> [THE TASK]
Repeat the data below word for word, line by line.

— start RECORDS SHOWN —

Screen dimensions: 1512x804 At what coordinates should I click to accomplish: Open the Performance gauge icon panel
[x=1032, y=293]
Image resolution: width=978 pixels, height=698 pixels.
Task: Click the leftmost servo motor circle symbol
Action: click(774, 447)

— end RECORDS SHOWN —

> [REPLY TO THE TASK]
Screen dimensions: 1512x804 At what coordinates should I click to accomplish: Open the Performance gauge icon panel
[x=1032, y=293]
Image resolution: width=978 pixels, height=698 pixels.
Task: Click the leftmost servo motor circle symbol
Action: click(774, 447)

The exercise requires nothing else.